Image Courtesy: Maersk
Image Courtesy: Maersk

Danish shipping giant Maersk has agreed to ensure that any vessel it charters has an International Transport Workers’ Federation (ITF) or similar agreement – which puts in place protections for crews on flag of convenience ships – covering it, according to the ITF.

The company announced the decision at a meeting of the ITF Maersk network, made up of seafarers’ and dockers’ unions with members based on vessels or in ports operated directly or indirectly by the Maersk Group, in Copenhagen, Denmark.

The company already has collective bargaining agreements covering its directly-owned fleet.

 “This is welcome news,” ITF maritime coordinator Jacqueline Smith said. “It shows that Maersk Group is reaching for high standards and behaving in a responsible and praiseworthy manner.”

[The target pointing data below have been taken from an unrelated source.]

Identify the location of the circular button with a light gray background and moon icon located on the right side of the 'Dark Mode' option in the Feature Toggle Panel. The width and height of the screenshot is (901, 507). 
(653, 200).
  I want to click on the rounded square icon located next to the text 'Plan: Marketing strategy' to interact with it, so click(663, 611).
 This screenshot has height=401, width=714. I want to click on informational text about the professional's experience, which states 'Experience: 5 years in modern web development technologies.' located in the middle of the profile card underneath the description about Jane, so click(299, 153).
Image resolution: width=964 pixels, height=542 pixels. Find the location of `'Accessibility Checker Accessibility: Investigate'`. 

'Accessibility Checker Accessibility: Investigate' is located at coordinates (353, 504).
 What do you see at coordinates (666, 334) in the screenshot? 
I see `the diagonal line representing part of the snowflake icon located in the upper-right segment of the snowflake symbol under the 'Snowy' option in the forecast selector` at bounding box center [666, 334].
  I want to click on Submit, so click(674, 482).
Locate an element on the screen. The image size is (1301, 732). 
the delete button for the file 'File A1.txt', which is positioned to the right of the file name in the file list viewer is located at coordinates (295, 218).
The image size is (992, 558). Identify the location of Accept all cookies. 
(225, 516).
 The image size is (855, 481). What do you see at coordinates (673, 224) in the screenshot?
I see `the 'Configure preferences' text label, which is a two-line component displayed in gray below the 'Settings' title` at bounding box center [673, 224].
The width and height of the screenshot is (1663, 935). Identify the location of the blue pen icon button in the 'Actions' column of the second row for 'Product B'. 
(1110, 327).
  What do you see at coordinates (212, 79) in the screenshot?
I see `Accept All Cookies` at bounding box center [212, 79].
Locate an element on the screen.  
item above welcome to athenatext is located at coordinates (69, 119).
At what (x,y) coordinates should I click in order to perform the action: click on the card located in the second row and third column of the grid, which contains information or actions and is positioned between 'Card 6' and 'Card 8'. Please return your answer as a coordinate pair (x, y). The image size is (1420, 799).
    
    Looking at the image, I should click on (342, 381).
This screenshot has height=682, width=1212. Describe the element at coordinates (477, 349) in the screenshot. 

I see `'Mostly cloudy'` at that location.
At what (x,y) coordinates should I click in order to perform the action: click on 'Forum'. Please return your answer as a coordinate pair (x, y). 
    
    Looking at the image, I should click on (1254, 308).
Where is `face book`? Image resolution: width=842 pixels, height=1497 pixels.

“This closes a circle that has been kept open by, in some cases, vessel providers who have told Maersk they have agreements on board when we know they haven’t.”

Smith added that millions of the transport workers represented by the ITF’s unions work for Maersk directly or via subsidiary companies and “we are committed to making sure they have decent terms and conditions.”

“As a key industry player we think Maersk wants that too, which is why good faith open dialogue is the only thing that makes sense moving forward,” she pointed out.

Maersk Group’s vessels (owned or chartered) total in around 500 ships.

On several occasions, the ITF voiced its concerns for crews working on FOC ships that lack an ITF agreement as workers are ever more frequently left without pay and even basic provisions such as food and water. One of the worst instances of bad FOC practices is linked to a coronary hearing in Australia into the deaths of two crew members on board the so called “death ship”, the notorious Sage Sagittarius bulk carrier, as the crew members had died under suspicious circumstances.